* _EXCERPT_:
▼

Lou Dobbs turns on HHS Secretary Azar over coronavirus response

Dobbs and Azar

Watching Fox News is the closest most people will ever get to seeing presidential advisers jockey for the president’s attention in real time. People who go on the network know that President Donald Trump may be watching at any time, and they shape their commentary to influence his decisions. A few carefully calibrated segments can dictate everything from federal contracts to presidential pardons to top administration posts. And based on last night’s coverage, Secretary of Health and Human Services Alex Azar may want to start updating his resume.

Lou Dobbs, a Fox Business host, is one of Trump’s most loyal propagandists. His show is the closest thing the U.S. has to a North Korea-style state TV broadcast. Dobbs provides relentlessly over-the-top praise of the president’s supposed virtues and bitter denouncements of his enemies. Trump loves the program and has called the host and put him on speakerphone during Oval Office meetings. Administration officials who go on his program have come to expect a safe space to spout their talking points and walk away unscathed. 

Azar was surely anticipating that treatment when he joined Dobbs for an interview last night to discuss the Trump administration’s response to the outbreak of the novel coronavirus COVID-19. That’s what had happened just a week ago, when the host told Azar that the administration was doing a “terrific job” handling the coronavirus and complimented him for “treating Americans like adults.” But this time, Dobbs relentlessly grilled Azar, calling his honesty and competency into question over 10 brutal minutes. 

Dobbs’ turn may be responding to the president’s sense that he needs to provide a scapegoat for his administration’s flawed response to the outbreak -- or he may be trying to drive Trump in that direction.

▲

* _INFORMATION SUPPLIED_:
▼

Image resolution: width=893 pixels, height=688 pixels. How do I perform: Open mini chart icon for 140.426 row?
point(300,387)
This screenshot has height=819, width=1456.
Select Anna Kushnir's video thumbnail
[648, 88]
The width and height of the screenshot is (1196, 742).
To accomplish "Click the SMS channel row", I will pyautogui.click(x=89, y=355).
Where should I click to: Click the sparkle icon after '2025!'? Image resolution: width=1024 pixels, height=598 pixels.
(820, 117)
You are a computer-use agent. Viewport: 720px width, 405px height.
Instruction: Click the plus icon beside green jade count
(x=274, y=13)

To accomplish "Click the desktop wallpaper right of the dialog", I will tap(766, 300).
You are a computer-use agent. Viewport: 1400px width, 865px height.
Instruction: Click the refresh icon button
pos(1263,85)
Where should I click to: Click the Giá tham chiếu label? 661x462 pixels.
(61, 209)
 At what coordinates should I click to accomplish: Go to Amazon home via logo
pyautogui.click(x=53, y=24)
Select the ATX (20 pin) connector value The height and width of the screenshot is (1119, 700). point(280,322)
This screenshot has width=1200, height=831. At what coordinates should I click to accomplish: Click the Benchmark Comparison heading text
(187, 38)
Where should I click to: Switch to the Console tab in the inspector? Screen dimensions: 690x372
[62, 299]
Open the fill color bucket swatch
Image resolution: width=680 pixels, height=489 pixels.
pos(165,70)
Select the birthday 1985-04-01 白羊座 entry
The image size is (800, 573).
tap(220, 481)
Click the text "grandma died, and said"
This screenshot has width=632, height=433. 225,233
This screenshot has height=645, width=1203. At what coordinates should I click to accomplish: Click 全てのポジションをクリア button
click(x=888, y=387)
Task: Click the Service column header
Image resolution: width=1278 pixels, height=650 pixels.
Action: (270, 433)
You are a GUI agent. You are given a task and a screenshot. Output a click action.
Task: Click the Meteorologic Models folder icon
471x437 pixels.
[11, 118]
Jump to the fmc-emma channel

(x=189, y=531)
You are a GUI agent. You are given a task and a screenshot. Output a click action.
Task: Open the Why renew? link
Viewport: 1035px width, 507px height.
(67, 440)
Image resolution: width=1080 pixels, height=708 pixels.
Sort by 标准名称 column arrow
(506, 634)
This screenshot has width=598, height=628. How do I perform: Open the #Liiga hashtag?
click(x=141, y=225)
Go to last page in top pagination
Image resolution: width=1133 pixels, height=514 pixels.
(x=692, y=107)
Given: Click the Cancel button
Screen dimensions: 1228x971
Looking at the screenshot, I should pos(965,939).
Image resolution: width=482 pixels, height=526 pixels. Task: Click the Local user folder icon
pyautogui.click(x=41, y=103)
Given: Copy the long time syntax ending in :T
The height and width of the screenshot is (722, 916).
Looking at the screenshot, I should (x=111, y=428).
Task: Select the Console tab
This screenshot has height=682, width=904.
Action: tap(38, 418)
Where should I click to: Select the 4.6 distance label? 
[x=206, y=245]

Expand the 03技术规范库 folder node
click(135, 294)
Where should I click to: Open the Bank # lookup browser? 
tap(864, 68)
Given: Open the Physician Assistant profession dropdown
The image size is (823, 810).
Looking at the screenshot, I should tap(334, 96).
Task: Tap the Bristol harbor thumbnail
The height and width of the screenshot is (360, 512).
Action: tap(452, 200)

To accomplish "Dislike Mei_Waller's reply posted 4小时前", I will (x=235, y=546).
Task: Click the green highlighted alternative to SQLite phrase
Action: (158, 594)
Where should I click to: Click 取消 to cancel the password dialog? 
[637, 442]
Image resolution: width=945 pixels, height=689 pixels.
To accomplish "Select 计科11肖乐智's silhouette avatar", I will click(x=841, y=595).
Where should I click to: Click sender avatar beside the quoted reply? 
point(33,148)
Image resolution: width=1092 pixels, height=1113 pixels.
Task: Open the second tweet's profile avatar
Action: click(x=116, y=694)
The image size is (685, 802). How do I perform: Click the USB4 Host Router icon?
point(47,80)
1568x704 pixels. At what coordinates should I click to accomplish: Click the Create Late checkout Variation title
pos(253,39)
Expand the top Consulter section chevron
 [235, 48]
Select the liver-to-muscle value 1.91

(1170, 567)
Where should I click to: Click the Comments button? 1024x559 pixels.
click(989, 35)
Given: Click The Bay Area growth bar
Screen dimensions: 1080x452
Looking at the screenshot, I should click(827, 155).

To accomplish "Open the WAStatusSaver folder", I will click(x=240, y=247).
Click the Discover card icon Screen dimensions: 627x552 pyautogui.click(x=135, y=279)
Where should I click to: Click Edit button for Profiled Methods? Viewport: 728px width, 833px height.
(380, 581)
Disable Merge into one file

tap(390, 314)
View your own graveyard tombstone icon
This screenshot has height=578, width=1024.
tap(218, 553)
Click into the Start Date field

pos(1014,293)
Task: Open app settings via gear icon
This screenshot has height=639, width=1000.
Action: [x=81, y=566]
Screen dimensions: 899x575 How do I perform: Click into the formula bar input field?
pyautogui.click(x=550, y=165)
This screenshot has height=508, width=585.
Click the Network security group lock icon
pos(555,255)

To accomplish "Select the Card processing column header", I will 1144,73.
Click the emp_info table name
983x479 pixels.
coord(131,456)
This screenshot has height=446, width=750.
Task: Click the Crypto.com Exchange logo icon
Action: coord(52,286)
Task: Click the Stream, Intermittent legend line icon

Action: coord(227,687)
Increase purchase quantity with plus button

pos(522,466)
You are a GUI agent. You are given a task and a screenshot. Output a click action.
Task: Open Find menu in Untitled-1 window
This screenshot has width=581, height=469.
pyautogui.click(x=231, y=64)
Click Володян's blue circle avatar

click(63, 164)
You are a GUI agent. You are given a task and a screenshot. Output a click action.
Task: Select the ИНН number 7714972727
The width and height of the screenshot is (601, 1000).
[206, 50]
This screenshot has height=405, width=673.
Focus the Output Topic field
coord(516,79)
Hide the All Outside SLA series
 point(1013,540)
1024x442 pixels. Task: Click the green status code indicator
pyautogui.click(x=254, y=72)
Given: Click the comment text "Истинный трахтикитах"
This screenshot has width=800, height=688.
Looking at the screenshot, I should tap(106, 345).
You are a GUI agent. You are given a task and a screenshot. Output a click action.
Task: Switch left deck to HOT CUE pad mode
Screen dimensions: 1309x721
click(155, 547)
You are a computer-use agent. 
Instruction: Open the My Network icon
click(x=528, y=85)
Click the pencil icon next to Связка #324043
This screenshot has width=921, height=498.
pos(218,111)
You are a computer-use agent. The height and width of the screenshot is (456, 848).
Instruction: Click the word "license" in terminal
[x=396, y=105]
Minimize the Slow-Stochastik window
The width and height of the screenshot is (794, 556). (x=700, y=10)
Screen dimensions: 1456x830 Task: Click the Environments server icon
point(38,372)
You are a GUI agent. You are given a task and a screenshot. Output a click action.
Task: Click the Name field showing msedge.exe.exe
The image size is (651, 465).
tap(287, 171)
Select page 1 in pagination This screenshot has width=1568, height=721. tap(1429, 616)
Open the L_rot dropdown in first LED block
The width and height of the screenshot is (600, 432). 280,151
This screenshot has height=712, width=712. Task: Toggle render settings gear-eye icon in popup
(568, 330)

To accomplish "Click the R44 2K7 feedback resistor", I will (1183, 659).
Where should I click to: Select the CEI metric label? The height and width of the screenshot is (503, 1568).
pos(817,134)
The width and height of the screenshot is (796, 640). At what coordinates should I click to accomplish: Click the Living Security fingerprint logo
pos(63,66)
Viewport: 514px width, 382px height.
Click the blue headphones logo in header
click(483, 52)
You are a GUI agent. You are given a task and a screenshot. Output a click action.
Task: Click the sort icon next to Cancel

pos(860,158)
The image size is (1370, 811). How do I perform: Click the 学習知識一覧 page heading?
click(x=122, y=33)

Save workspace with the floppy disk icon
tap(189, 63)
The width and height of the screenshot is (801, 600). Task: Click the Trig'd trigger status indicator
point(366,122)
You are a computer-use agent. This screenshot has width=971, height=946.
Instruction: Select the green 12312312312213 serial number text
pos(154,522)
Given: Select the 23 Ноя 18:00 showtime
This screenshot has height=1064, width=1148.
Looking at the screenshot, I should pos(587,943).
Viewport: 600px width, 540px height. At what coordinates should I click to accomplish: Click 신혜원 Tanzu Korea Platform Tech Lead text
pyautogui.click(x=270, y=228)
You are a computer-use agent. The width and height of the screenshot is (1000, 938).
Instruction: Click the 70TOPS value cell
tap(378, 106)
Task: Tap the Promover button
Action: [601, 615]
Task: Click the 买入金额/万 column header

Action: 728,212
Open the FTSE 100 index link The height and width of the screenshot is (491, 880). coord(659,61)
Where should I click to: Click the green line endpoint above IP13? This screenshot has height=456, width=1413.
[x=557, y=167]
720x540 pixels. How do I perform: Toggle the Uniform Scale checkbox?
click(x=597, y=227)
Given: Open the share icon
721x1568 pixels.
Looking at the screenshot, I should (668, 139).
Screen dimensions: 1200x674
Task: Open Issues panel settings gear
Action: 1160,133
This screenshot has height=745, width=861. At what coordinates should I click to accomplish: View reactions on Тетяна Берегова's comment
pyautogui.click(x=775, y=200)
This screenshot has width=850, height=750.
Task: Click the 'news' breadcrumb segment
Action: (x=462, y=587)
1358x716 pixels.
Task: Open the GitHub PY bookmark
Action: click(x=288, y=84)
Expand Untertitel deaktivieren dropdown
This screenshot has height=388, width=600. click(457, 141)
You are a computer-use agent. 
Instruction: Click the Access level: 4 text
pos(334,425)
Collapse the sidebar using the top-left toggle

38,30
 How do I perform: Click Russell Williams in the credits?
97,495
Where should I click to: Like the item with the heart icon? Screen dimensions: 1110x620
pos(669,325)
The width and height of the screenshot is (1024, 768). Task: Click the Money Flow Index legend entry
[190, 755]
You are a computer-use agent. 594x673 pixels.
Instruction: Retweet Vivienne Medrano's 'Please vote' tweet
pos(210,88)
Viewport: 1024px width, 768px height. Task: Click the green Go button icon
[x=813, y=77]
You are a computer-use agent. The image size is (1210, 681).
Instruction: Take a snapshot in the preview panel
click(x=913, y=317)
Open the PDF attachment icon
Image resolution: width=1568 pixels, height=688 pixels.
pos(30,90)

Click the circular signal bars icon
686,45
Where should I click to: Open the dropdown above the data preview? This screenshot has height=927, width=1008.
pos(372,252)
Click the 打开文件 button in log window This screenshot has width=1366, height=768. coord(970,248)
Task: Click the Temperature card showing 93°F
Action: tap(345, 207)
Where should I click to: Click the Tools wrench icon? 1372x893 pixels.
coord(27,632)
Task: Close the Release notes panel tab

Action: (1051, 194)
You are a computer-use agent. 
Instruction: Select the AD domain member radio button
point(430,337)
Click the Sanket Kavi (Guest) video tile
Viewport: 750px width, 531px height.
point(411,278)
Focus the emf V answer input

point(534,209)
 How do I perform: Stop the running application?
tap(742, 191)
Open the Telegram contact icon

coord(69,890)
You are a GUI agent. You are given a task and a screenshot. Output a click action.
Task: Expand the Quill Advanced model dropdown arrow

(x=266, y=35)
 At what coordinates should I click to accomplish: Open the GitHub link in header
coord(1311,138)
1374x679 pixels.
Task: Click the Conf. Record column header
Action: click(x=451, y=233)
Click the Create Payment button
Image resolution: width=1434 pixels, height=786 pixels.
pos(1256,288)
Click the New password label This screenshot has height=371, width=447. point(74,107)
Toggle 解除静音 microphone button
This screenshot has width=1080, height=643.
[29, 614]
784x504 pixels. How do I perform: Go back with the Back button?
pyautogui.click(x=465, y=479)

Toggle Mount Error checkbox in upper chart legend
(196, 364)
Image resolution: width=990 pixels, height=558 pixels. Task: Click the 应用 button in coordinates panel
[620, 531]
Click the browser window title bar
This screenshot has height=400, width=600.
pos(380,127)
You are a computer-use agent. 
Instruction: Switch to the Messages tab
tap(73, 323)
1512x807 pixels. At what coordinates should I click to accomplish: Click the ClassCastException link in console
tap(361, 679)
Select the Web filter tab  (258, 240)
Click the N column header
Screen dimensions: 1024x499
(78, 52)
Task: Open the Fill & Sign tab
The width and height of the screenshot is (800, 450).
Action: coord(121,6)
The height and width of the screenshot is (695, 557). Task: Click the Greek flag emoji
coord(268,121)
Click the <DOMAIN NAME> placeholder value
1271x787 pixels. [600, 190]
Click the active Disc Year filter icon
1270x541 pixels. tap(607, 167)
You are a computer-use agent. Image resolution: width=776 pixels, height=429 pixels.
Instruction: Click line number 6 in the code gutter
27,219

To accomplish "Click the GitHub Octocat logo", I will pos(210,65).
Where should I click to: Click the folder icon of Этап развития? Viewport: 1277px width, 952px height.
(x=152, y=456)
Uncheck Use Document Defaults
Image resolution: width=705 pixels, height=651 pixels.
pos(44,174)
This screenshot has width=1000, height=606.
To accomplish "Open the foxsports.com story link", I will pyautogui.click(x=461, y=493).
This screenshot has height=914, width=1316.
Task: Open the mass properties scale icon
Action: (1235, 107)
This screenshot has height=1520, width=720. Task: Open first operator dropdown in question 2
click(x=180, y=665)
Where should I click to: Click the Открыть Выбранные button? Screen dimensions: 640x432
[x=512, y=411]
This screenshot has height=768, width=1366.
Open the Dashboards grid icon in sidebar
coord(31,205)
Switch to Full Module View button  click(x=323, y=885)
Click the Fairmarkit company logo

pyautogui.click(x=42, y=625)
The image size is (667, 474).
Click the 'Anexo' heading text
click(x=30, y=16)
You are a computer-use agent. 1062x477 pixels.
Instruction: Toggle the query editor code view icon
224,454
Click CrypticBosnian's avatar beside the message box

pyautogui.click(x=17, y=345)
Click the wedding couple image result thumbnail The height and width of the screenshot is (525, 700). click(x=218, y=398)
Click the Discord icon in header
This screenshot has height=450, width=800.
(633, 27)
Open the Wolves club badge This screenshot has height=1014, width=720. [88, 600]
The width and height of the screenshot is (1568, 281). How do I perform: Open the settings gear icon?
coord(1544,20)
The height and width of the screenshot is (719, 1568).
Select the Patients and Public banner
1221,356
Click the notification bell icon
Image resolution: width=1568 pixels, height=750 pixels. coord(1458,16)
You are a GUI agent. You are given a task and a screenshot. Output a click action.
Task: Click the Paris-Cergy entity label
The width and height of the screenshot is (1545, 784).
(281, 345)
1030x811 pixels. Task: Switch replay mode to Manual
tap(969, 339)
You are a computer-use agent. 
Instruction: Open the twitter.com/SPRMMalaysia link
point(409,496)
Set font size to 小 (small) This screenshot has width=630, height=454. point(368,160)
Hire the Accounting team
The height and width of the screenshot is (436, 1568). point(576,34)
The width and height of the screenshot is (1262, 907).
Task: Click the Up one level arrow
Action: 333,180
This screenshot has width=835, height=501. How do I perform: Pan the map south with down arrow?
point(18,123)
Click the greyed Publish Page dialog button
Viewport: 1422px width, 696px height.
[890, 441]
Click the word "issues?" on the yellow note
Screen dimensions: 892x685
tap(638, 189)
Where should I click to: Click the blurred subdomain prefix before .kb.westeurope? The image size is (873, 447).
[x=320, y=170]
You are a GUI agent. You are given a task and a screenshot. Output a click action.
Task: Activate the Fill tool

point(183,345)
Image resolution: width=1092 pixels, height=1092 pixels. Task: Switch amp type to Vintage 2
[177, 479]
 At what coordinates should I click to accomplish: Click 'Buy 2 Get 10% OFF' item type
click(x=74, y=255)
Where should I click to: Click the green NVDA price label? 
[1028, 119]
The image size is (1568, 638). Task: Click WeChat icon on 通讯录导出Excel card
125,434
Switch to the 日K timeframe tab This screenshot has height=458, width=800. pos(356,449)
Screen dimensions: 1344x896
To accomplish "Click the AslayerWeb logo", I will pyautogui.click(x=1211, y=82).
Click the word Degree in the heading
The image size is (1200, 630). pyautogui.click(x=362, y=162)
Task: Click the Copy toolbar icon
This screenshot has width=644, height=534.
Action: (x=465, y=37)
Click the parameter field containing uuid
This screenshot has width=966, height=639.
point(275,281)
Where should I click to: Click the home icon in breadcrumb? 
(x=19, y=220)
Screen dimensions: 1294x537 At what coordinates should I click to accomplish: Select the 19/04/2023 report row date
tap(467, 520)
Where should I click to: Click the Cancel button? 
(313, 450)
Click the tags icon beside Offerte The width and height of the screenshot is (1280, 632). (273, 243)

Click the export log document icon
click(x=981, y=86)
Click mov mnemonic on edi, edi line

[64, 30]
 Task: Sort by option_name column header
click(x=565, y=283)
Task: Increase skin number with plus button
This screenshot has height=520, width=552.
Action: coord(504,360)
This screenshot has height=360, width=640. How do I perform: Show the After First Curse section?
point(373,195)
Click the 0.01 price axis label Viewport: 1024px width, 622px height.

▲

* _YOUR OBJECTIVE_: Pick up the article about Lou Dobbs and Alex Azar after its last sentence and keep it going.

* _EXERCISE ANSWER_:
The Trump administration’s response is rightfully drawing scrutiny, and Azar is emerging as a focal point of internal criticism. Officials at the Centers for Disease Control and Prevention and at the White House are “increasingly pointing the finger” at” Azar, Politico reported Monday, “who they say failed to coordinate the response, as agency chiefs waited for instructions that came too late and other deputies were largely cut out of the process.” From the report:

Numerous problems with the Trump administration’s testing regimen have come to light: Coronavirus tests developed by CDC were flawed, possibly because the lab itself was contaminated. The resulting lack of test capacity forced U.S. officials to screen a limited number of patients in January and February, with the CDC testing fewer than 500 Americans at the same time that China was likely testing at least 1 million of its own residents. Meanwhile, public health officials had no fallback testing option until the Food and Drug Administration granted approval for hospitals and other labs to develop their own homegrown tests on Saturday — more than six weeks after the first U.S. case of coronavirus was identified.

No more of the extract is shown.